Problem 1 => Summarize the passage about Pressler in two sentences.
Problem 2 => Reproduce the passage about Pressler word for word, starting at "Despite his interest" and ending at "pensioners $5.25 per month.".

Exercise text =>
BEGIN

When Pressler went to Princeton University a few years later, he clashed with a chaplain who told him that large parts of the Bible were not relevant to modern life and with a professor who said some of the gospels were unreliable.

Pressler was not swayed in the slightest by these men. He graduated an avowed enemy of liberals, which he defined as anyone who thought the Bible contained errors or that it reflected, in any way, the time and culture in which it was written.

“Perhaps it was a good thing for me to be exposed to radical liberal theology,” he later said. “I promised God I would not sit back any longer.”

Despite his interest in theology and church politics, Pressler decided to go into law and politics. He attended law school at the University of Texas at Austin and ran for a seat in the state legislature while he was still a student and won.

Pressler took the lead on a number of legislative issues in the late 1950s, according to contemporary reports in Texas newspapers. He proposed giving cities the power to set curfews for people under 18. He tried to loosen regulations on drive-through banks. And he pushed to reduce the amount the state spent on old-age assistance, a welfare program that gave pensioners $5.25 per month.

At the time he was a member of Houston’s Second Baptist Church.

In 1970, he was appointed a judge. From that position, he believed he had the independence to lead an attack on the “liberals” in the Southern Baptist Convention.

“Because pastors in the churches were in sensitive positions, their identities would be protected as long as possible,” Patterson, the co-architect of the conservative resurgence, wrote in his book Anatomy of a Reformation. “Pressler, by then a judge, and I, as president of Criswell College and associate pastor at the First Baptist Church of Dallas, would draw whatever public attack might come.”

The key to the strategy, as Pressler laid it out for conservative ministers he met with privately in at least 15 states, was organizing a voting bloc at the annual conventions. The messengers needed to vote for Pressler and Patterson’s candidate of choice. That person would then appoint only conservatives to the boards of SBC entities. Over a period of about ten years, the conservatives would have control over every institution, completely taking power from the leaders that Pressler called “denomicrats.”

END

Dataset content =>
BEGIN

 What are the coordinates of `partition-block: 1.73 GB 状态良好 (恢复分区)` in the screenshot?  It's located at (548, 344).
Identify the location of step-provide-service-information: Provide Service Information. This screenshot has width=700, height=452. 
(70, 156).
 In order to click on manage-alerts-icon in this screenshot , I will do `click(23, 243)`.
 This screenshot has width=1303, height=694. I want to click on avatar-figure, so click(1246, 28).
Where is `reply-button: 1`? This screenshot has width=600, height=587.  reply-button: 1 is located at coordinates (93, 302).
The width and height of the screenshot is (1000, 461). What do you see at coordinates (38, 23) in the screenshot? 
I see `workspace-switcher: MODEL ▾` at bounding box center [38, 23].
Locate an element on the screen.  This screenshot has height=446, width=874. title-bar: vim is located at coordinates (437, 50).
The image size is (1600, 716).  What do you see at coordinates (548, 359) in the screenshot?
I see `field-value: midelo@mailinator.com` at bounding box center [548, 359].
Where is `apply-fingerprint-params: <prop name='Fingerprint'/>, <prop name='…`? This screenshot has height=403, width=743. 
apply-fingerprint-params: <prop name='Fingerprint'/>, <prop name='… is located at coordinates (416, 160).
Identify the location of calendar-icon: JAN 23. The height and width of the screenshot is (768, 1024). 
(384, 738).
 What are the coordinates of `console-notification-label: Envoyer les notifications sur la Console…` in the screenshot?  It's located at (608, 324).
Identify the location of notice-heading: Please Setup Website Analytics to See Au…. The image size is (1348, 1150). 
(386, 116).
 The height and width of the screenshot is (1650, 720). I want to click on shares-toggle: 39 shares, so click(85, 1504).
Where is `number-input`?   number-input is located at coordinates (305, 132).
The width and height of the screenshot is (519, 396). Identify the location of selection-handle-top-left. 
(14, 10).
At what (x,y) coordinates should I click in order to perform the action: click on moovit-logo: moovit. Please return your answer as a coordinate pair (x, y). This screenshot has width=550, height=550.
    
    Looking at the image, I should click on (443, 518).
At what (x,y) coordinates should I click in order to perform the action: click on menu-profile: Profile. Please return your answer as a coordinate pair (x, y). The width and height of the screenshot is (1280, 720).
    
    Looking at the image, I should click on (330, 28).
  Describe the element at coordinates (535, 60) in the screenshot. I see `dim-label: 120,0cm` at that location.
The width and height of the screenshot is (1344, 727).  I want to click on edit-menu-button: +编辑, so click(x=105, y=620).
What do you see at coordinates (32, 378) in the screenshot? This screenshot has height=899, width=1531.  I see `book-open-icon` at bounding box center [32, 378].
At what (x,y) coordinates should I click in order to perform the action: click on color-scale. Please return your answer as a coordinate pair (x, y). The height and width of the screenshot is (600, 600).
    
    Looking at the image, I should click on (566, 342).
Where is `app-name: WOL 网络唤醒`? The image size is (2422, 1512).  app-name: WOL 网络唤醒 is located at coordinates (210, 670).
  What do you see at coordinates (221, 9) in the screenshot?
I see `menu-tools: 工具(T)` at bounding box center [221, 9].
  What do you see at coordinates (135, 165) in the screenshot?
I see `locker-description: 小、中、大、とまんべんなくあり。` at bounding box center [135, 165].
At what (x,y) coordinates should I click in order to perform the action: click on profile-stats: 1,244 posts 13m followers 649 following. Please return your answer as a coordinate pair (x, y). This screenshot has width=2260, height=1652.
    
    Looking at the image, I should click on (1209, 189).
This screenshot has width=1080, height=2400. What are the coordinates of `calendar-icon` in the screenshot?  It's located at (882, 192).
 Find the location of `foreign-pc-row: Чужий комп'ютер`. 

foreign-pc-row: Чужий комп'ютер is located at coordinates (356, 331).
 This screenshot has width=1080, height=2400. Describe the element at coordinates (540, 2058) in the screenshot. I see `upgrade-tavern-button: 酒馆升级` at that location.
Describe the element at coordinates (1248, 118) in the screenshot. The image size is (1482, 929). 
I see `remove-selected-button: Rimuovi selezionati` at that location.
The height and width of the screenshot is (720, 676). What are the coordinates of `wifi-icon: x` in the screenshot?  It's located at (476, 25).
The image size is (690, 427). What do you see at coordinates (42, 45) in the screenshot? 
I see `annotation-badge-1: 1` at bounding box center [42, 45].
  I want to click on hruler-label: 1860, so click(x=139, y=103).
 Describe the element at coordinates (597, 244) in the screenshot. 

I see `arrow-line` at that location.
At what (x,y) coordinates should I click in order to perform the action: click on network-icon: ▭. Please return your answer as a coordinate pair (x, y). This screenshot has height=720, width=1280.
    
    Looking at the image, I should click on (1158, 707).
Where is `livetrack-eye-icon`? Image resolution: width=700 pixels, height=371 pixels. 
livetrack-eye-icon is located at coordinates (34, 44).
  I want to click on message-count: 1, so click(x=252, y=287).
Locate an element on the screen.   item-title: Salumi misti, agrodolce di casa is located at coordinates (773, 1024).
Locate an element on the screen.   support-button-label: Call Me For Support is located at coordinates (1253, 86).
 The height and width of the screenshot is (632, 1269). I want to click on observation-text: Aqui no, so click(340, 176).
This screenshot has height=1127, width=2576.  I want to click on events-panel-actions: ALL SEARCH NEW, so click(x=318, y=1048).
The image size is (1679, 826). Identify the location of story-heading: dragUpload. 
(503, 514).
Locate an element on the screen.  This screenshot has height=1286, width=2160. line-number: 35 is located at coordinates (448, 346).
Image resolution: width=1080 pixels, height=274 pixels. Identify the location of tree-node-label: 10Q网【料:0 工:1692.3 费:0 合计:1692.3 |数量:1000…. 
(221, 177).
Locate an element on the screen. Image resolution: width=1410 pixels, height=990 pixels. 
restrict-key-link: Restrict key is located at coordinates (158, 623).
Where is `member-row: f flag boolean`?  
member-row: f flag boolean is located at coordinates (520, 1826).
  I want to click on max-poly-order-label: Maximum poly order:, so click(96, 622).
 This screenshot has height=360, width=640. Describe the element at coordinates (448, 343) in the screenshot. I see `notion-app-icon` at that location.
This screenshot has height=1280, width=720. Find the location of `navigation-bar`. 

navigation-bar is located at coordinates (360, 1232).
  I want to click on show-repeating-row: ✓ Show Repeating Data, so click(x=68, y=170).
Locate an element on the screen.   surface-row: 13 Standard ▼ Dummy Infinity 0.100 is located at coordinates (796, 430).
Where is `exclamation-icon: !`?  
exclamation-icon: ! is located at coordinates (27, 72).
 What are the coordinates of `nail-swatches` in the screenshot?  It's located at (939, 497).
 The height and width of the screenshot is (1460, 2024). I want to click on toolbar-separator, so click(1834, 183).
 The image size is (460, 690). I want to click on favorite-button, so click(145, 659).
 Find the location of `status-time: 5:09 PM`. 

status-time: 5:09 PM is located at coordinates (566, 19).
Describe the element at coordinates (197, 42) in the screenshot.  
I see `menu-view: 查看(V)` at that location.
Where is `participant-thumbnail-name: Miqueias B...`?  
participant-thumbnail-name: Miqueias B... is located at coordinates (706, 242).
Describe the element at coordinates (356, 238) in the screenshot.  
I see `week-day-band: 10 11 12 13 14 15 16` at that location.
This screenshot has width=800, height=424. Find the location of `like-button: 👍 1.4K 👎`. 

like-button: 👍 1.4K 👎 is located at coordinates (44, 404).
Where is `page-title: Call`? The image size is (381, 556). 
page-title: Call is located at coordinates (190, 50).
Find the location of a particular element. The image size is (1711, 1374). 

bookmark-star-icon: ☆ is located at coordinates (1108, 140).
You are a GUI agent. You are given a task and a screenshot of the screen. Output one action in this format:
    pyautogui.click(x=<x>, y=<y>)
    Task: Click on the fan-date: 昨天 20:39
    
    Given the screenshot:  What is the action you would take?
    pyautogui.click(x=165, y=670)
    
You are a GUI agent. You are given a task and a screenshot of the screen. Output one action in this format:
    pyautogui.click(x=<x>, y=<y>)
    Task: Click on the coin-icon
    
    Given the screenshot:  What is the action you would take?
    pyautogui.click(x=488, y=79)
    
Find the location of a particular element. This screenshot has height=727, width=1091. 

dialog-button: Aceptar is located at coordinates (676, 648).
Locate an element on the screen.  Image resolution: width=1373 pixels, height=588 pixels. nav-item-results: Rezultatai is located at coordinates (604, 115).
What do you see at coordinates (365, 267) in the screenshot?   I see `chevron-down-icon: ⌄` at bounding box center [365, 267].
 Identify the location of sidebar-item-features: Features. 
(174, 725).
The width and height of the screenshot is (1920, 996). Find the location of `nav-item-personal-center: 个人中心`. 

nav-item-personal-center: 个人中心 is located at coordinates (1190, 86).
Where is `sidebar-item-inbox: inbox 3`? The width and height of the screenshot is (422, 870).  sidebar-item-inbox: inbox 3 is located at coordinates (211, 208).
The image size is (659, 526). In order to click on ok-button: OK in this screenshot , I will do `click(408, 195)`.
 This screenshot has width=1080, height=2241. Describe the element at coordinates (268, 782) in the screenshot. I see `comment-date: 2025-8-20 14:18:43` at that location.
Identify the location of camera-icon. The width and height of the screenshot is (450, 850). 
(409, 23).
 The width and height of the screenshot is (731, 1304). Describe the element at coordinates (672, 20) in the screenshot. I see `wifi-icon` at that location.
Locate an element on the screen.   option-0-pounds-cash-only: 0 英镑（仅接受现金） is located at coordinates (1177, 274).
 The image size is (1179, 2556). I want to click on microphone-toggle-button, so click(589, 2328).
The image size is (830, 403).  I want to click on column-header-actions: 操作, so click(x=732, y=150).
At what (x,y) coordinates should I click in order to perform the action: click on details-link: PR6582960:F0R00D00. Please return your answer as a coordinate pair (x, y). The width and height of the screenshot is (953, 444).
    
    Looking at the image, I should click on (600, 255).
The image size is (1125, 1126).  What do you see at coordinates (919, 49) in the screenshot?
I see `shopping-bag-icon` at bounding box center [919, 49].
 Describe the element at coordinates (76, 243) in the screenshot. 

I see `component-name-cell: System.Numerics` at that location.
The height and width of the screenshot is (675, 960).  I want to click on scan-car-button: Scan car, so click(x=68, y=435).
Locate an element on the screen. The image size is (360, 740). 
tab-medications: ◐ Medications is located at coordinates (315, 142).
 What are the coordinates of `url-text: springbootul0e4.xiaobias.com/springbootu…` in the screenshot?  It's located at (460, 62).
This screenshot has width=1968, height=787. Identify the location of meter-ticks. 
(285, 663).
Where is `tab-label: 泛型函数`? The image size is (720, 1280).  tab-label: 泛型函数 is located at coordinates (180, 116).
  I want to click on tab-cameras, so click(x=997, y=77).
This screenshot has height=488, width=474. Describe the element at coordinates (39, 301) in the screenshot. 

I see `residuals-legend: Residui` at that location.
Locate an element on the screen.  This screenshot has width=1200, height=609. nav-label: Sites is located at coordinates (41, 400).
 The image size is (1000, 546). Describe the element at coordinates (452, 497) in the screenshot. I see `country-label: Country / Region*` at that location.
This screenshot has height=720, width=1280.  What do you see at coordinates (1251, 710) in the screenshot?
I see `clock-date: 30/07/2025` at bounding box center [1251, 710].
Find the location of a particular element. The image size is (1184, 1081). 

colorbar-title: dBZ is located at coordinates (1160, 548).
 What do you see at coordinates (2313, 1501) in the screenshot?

END

Answer section 1 => After clashing at Princeton University with a chaplain and a professor over the Bible, Pressler graduated an avowed enemy of liberals, then went to law school at the University of Texas at Austin and won a seat in the state legislature while still a student. Appointed a judge in 1970, he believed he had the independence to lead an attack on the "liberals" in the Southern Baptist Convention, and he laid out a strategy of organizing a voting bloc at the annual conventions so that conservatives would control every institution within about ten years.

Answer section 2 =>
Despite his interest in theology and church politics, Pressler decided to go into law and politics. He attended law school at the University of Texas at Austin and ran for a seat in the state legislature while he was still a student and won.

Pressler took the lead on a number of legislative issues in the late 1950s, according to contemporary reports in Texas newspapers. He proposed giving cities the power to set curfews for people under 18. He tried to loosen regulations on drive-through banks. And he pushed to reduce the amount the state spent on old-age assistance, a welfare program that gave pensioners $5.25 per month.